RE: [PATCH v4 0/4] mm: ZSWAP swap-out of mTHP folios

[Date Prev][Date Next][Thread Prev][Thread Next][Date Index][Thread Index]

 



Hi Nhat,

> -----Original Message-----
> From: Nhat Pham <nphamcs@xxxxxxxxx>
> Sent: Wednesday, August 21, 2024 7:43 AM
> To: Sridhar, Kanchana P <kanchana.p.sridhar@xxxxxxxxx>
> Cc: linux-kernel@xxxxxxxxxxxxxxx; linux-mm@xxxxxxxxx;
> hannes@xxxxxxxxxxx; yosryahmed@xxxxxxxxxx; ryan.roberts@xxxxxxx;
> Huang, Ying <ying.huang@xxxxxxxxx>; 21cnbao@xxxxxxxxx; akpm@linux-
> foundation.org; Zou, Nanhai <nanhai.zou@xxxxxxxxx>; Feghali, Wajdi K
> <wajdi.k.feghali@xxxxxxxxx>; Gopal, Vinodh <vinodh.gopal@xxxxxxxxx>
> Subject: Re: [PATCH v4 0/4] mm: ZSWAP swap-out of mTHP folios
> 
> On Sun, Aug 18, 2024 at 10:16 PM Kanchana P Sridhar
> <kanchana.p.sridhar@xxxxxxxxx> wrote:
> >
> > Hi All,
> >
> > This patch-series enables zswap_store() to accept and store mTHP
> > folios. The most significant contribution in this series is from the
> > earlier RFC submitted by Ryan Roberts [1]. Ryan's original RFC has been
> > migrated to v6.11-rc3 in patch 2/4 of this series.
> >
> > [1]: [RFC PATCH v1] mm: zswap: Store large folios without splitting
> >      https://lore.kernel.org/linux-mm/20231019110543.3284654-1-
> ryan.roberts@xxxxxxx/T/#u
> >
> > Additionally, there is an attempt to modularize some of the functionality
> > in zswap_store(), to make it more amenable to supporting any-order
> > mTHPs.
> >
> > For instance, the determination of whether a folio is same-filled is
> > based on mapping an index into the folio to derive the page. Likewise,
> > there is a function "zswap_store_entry" added to store a zswap_entry in
> > the xarray.
> >
> > For accounting purposes, the patch-series adds per-order mTHP sysfs
> > "zswpout" counters that get incremented upon successful zswap_store of
> > an mTHP folio:
> >
> > /sys/kernel/mm/transparent_hugepage/hugepages-*kB/stats/zswpout
> >
> > This patch-series is a precursor to ZSWAP compress batching of mTHP
> > swap-out and decompress batching of swap-ins based on
> swapin_readahead(),
> > using Intel IAA hardware acceleration, which we would like to submit in
> > subsequent RFC patch-series, with performance improvement data.
> >
> > Thanks to Ying Huang for pre-posting review feedback and suggestions!
> >
> > Changes since v3:
> > =================
> > 1) Rebased to mm-unstable commit
> 8c0b4f7b65fd1ca7af01267f491e815a40d77444.

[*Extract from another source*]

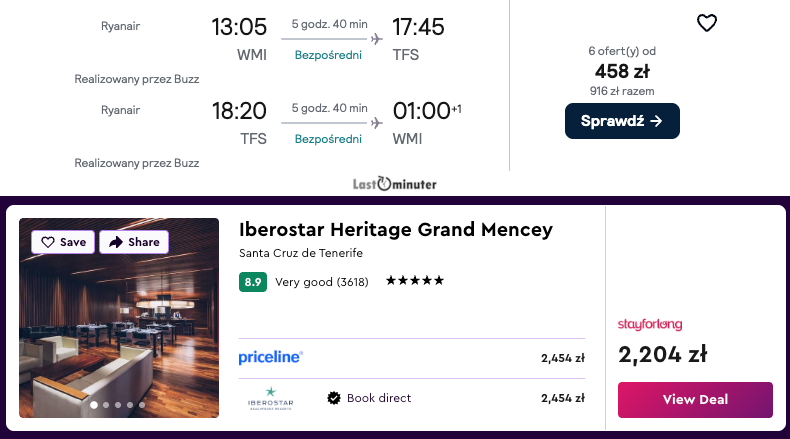Click the heart icon to favorite the flight
The height and width of the screenshot is (439, 790).
click(707, 23)
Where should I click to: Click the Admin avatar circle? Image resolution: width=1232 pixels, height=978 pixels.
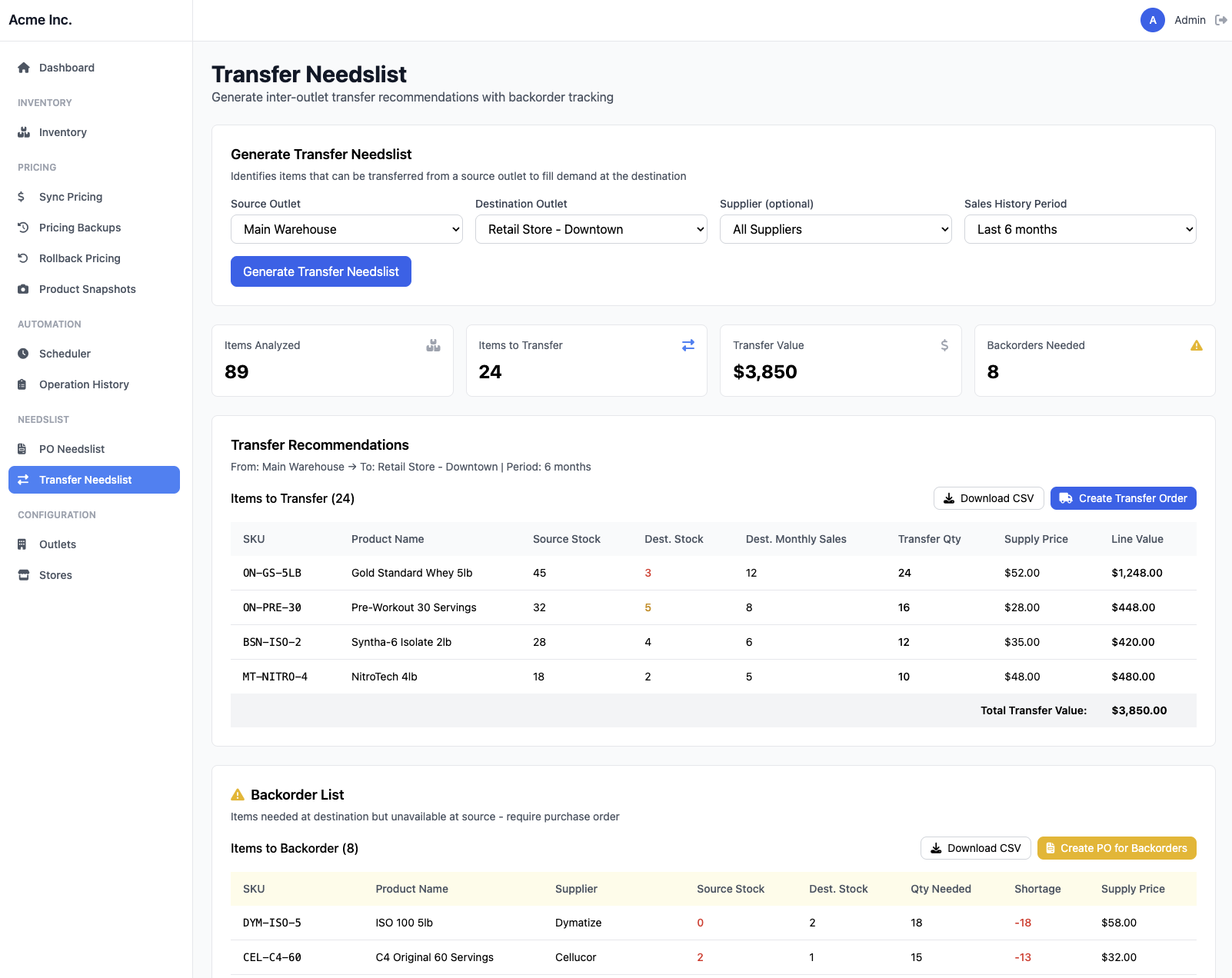[1152, 20]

> >    Thanks to Barry for suggesting aligning with Ryan Roberts' latest
> >    changes to count_mthp_stat() so that it's always defined, even when THP
> >    is disabled. Barry, I have also made one other change in page_io.c
> >    where count_mthp_stat() is called by count_swpout_vm_event(). I would
> >    appreciate it if you can review this. Thanks!

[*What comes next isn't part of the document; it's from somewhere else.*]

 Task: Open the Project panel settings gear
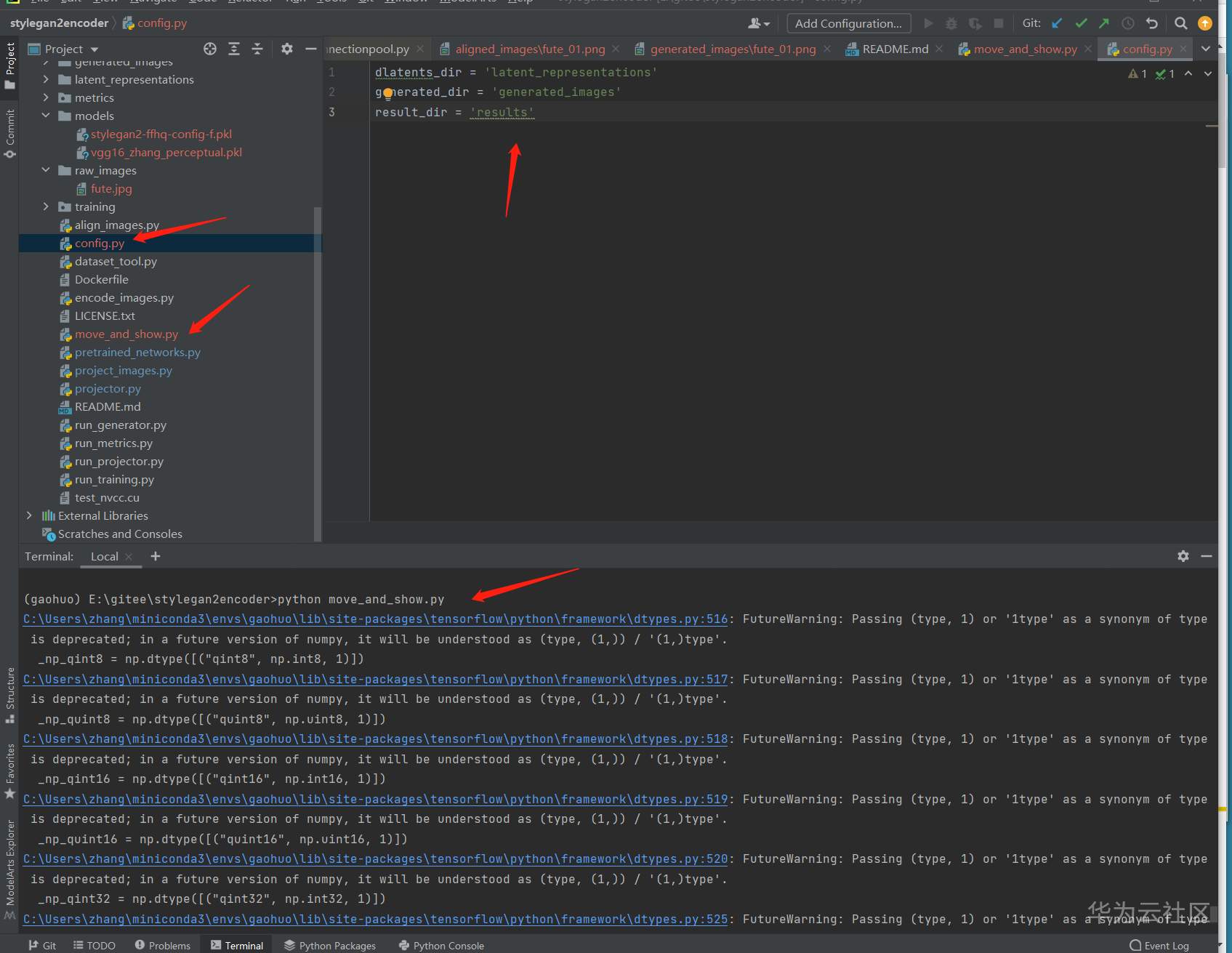point(287,49)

> >    Hopefully this should resolve the kernel robot build errors.
> >
> > Changes since v2:
> > =================
> > 1) Gathered usemem data using SSD as the backing swap device for zswap,
> >    as suggested by Ying Huang. Ying, I would appreciate it if you can
> >    review the latest data. Thanks!
> > 2) Generated the base commit info in the patches to attempt to address
> >    the kernel test robot build errors.

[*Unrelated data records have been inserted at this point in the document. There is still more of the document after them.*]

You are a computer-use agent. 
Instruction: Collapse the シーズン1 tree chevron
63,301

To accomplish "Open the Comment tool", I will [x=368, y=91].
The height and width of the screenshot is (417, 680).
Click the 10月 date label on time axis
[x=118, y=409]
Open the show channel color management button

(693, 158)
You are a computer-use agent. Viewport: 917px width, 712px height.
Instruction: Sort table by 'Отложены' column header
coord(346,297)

> > 3) No code changes to the individual patches themselves.
> >
> > Changes since RFC v1:
> > =====================
> >
> > 1) Use sysfs for zswpout mTHP stats, as per Barry Song's suggestion.
> >    Thanks Barry!
> > 2) Addressed some of the code review comments that Nhat Pham provided
> in
> >    Ryan's initial RFC [1]:
> >    - Added a comment about the cgroup zswap limit checks occuring once
> per
> >      folio at the beginning of zswap_store().
> >      Nhat, Ryan, please do let me know if the comments convey the summary
> >      from the RFC discussion. Thanks!
> >    - Posted data on running the cgroup suite's zswap kselftest.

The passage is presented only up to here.